Consumers worldwide benefit from China’s overcapacity, but producers outside China pay a heavy price because China’s industrial capacity now exceeds the world’s ability to absorb it. The Economist quotes a foreign executive: “There will come a point in time when China and the world simply cannot absorb more Chinese goods, and I think that point is approaching.”
Unfortunately, Donald Trump is not pressing China to confront their massive overcapacity or to level the playing field for US companies as he attempted to do during his first term. In part, this is because the Chinese tamed Trump by restricting exports of rare-earth minerals and permanent magnets, sending global manufacturers into a panic. Today, Trump directs American negotiators to concentrate on priorities that align with his personal and political interests, including boosting the sales of soybeans and Boeing aircraft, and pursuing an all-American version of TikTok in defiance of a bipartisan law passed by Congress last year. He will be easily appeased.
The US remains the wealthier and more innovative economy on a per capita basis. It remains ahead in entrepreneurial culture, capital markets, and some frontier areas of AI. However, the trend line is unmistakable: China has developed a system that produces scientists, patents, products, and industrial regions at a massive scale.

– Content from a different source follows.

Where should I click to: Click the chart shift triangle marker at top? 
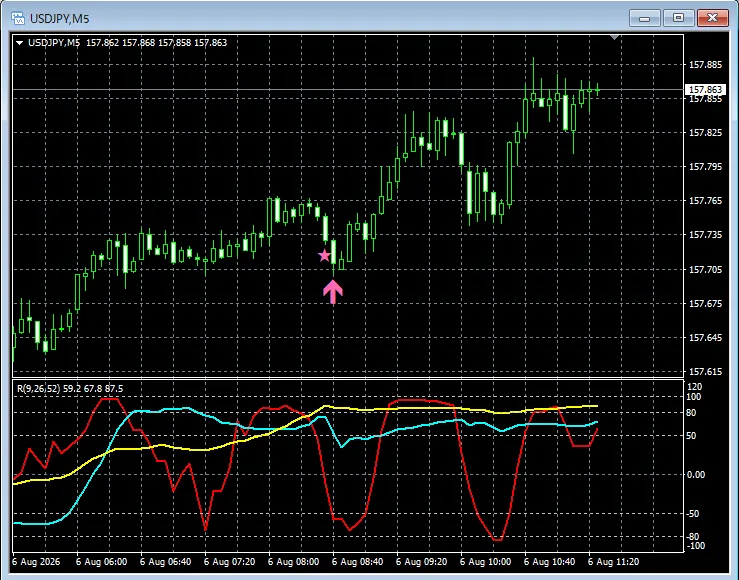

The future of technology is no longer American by default. Those who believe that scale drives innovation can safely bet on China. Those who value dynamism, openness, and resilience will find that the US still has advantages. Our emerging world appears likely to see the US leading in some high-value niches, while China dominates much of the rest.
Coda
Technologies built on distributed digital infrastructure, such as cloud computing, cryptocurrency, or open-source software, may not rely on geographic clusters; however, many of the fastest-evolving technologies do. I am, of course, indebted to Anno Saxenian, whose research pioneered the study of global technology regions. She has kindly educated me on this topic for four decades.